Solstício de Inverno — Honrando a noite mais longa

Os dias estão curtos.
As noites parecem se estender mais do que gostaríamos.
Este é o período mais escuro do ano — e tudo bem se isso às vezes parecer pesado demais.

O que eu gostaria de lembrar, com carinho, é que também existe poder aqui.

O inverno não é uma estação para se forçar a atravessar correndo.
É uma estação para se voltar para dentro.
Para nutrir o seu fogo interior.
Para descansar.
Para escutar.
Para confiar que aquilo que está sendo gestado na escuridão é sagrado — mesmo que ainda não possa ser visto.

❄️ No dia 21 de dezembro, cruzamos o limiar do Solstício de Inverno, a noite mais longa do ano.
Um momento de pausa profunda.
Um convite para honrar o que está se desfazendo, o que já cumpriu seu ciclo.
E, ao mesmo tempo, para se preparar para aquilo que começa, bem devagar, a retornar.

Este é um tempo silencioso e poderoso.
Um tempo para descansar e sonhar.
Para lembrar que a luz sempre renasce — mesmo depois da noite mais escura.

Há milhares de anos, pessoas de diferentes culturas se reuniam nesta noite.
Não para celebrar o frio ou a escuridão, mas para honrar o que vive dentro dela:

🔥 A chama da esperança que ainda brilha.
🍂 A coragem de deixar ir o que está completo.
🌱 O mistério do que está criando raízes em silêncio.
🌑 A certeza profunda de que esta escuridão é fértil e sagrada.

Isso também faz parte do movimento da Roda.
Isso também é ciclo.
Isso também é sagrado.


Um convite para este Solstício

Se fizer sentido para você, deixo aqui três pequenas práticas para atravessar este momento com mais presença:

1. Exercício de reflexão (5–10 minutos)

Pegue um papel e, com gentileza, responda:

  • O que neste ano chegou ao fim e pode ser liberado?
  • O que eu aprendi ao caminhar por momentos de escuridão?
  • Que qualidade interna eu desejo nutrir enquanto a luz retorna lentamente?

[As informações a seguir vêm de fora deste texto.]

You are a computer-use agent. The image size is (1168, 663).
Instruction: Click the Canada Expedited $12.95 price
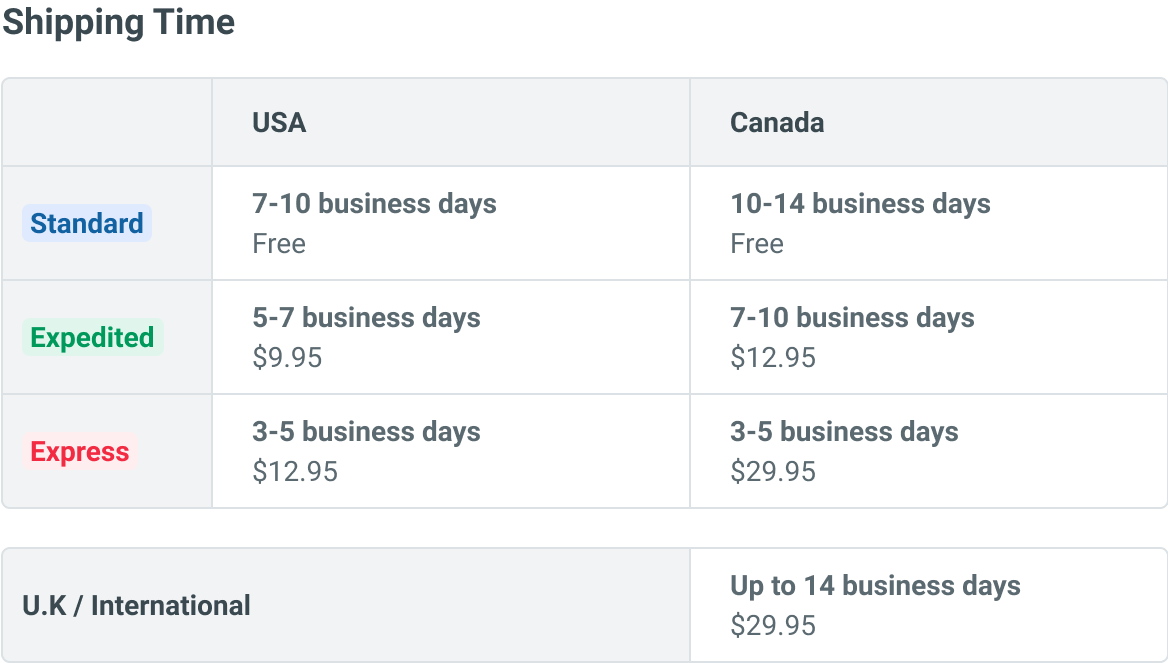click(x=773, y=358)
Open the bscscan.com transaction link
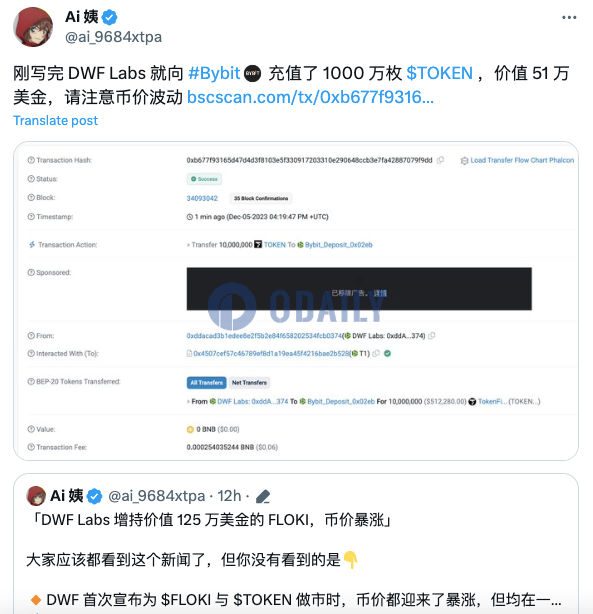The width and height of the screenshot is (593, 614). tap(310, 97)
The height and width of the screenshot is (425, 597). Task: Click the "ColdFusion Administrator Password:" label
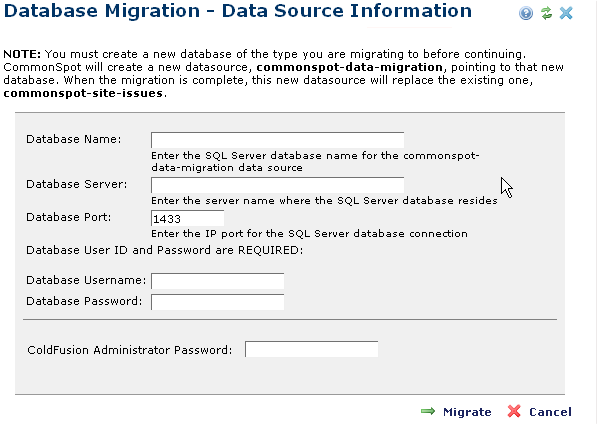(130, 350)
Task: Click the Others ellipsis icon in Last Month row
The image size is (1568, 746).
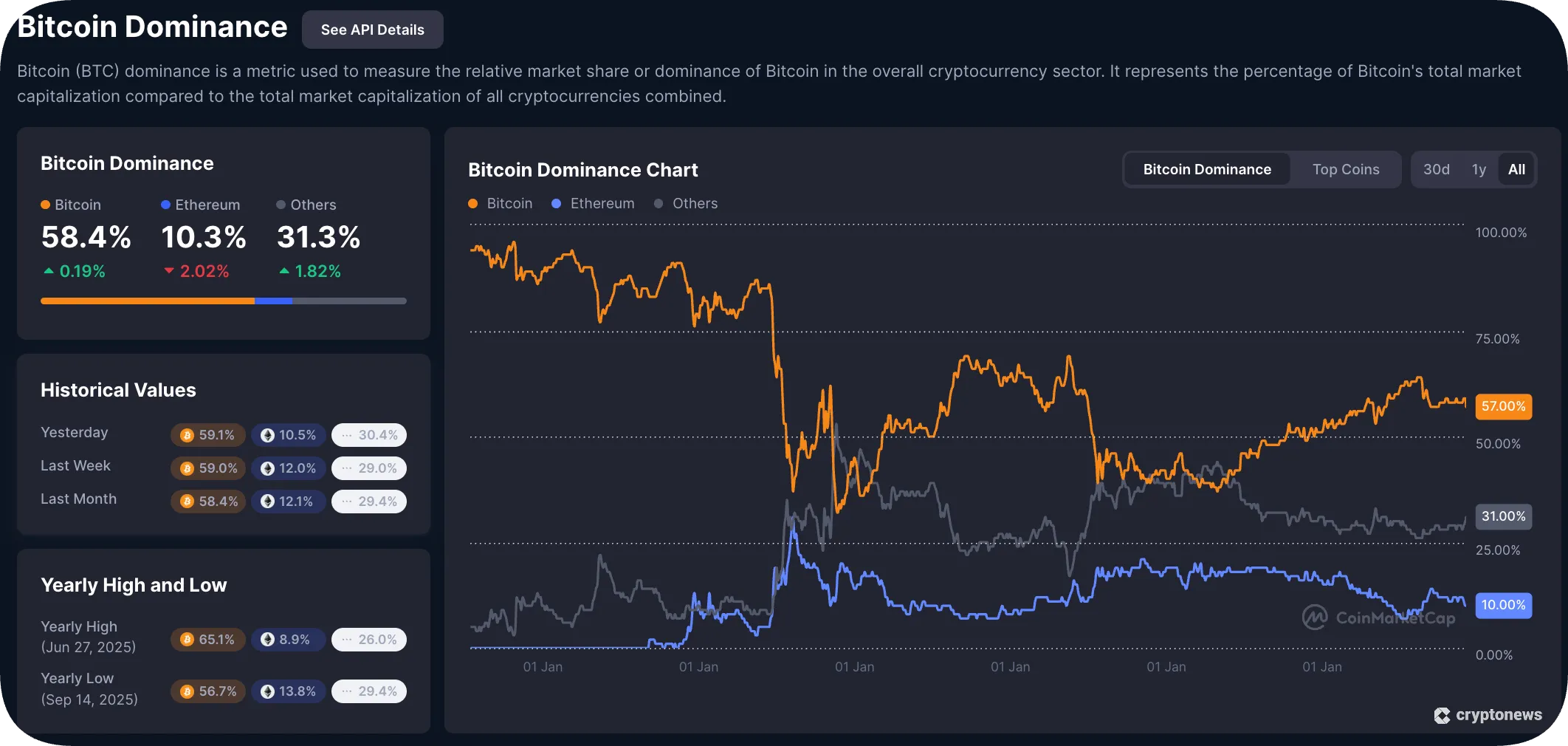Action: (x=346, y=502)
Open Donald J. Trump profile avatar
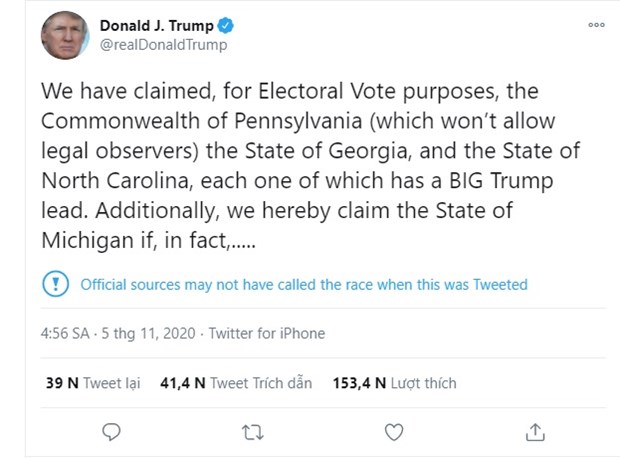Screen dimensions: 620x458 [x=65, y=34]
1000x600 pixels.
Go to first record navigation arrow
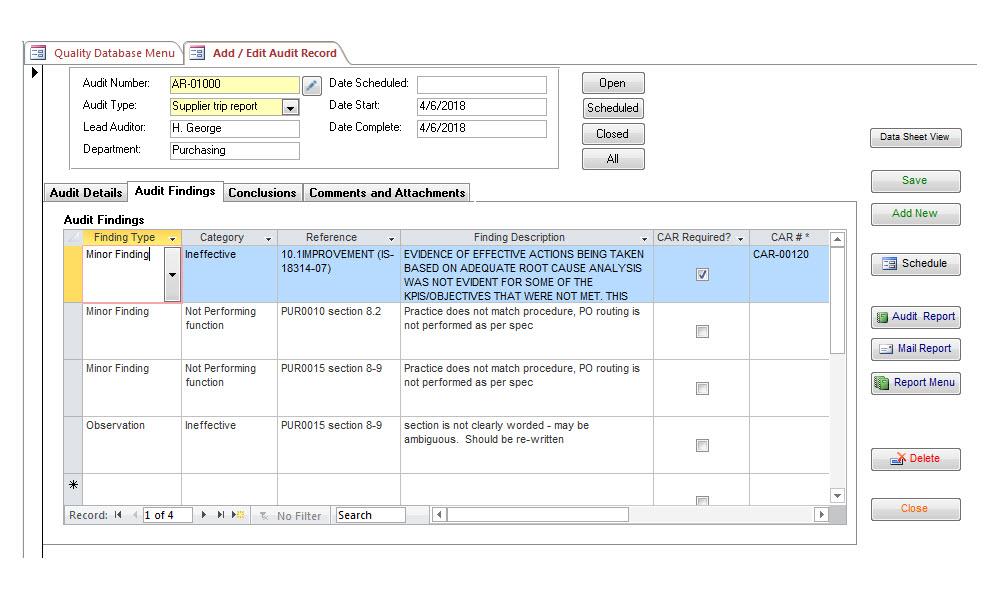(x=118, y=515)
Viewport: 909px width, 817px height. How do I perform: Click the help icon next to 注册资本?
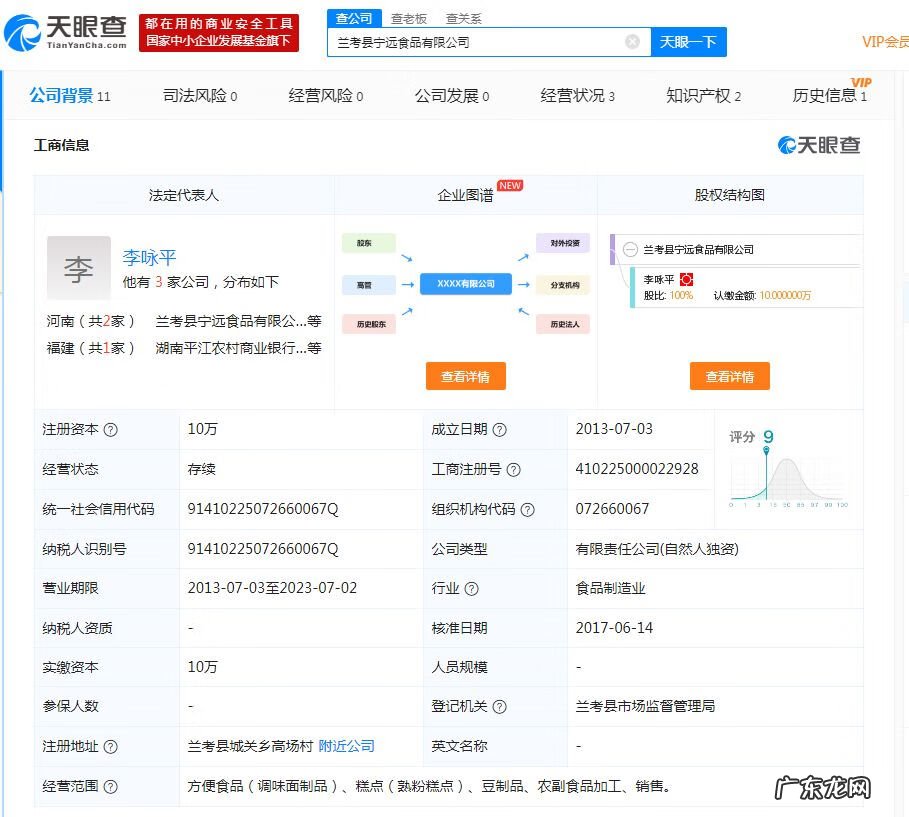tap(111, 430)

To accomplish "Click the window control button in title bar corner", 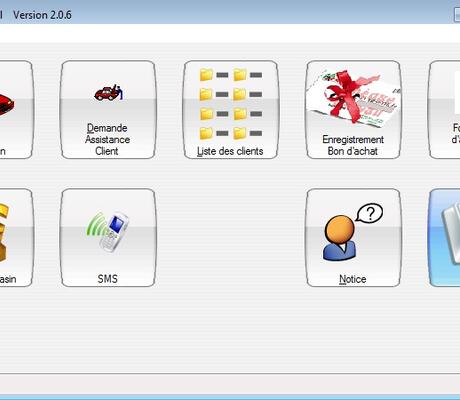I will (457, 15).
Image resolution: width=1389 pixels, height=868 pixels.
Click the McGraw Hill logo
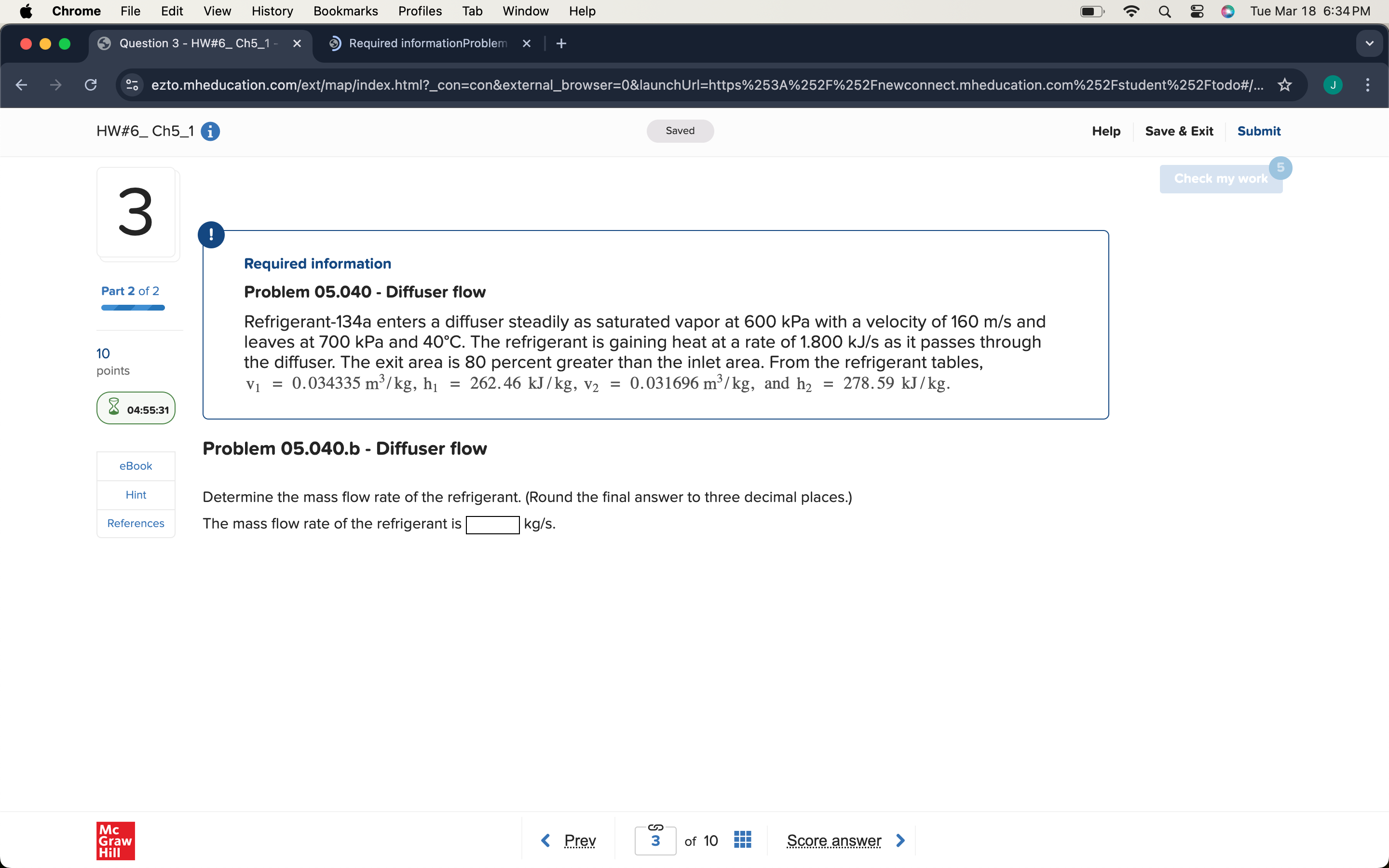(115, 840)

Não precisa buscar respostas “bonitas”. Apenas verdadeiras.

2. Meditação curta

Sente-se confortavelmente, acenda uma vela (se puder) e feche os olhos.
Respire com calma e profundo algumas vezes.
Perceba seu corpo nesse momento presente.
Imagine-se sentada na escuridão da noite mais longa, segura, sustentada.
Visualize e sinta uma pequena chama no centro do seu peito.
Ela é simples, constante, viva.
Não precisa crescer agora.
Apenas existir já é o suficiente.

Permaneça assim por alguns minutos.
Quando sentir que está no momento de retornar, volte sua atenção para a respiração e calmamente comece a mexer seu corpo, por fim, abra seus olhos.

3. Observação da natureza

Em algum momento dos próximos dias, observe a natureza ao seu redor:

  • As árvores despidas
  • O silêncio
  • A terra em repouso
  • A luz baixa no céu

Repare como a vida não desapareceu — ela apenas recolheu energia.
Isso também é um ensinamento para nós.


Que este Solstício seja um lembrete suave:
Você não precisa florescer o tempo todo.
Há sabedoria no descanso.
Há magia no escuro.
E a luz, mesmo agora discreta, já começou a voltar.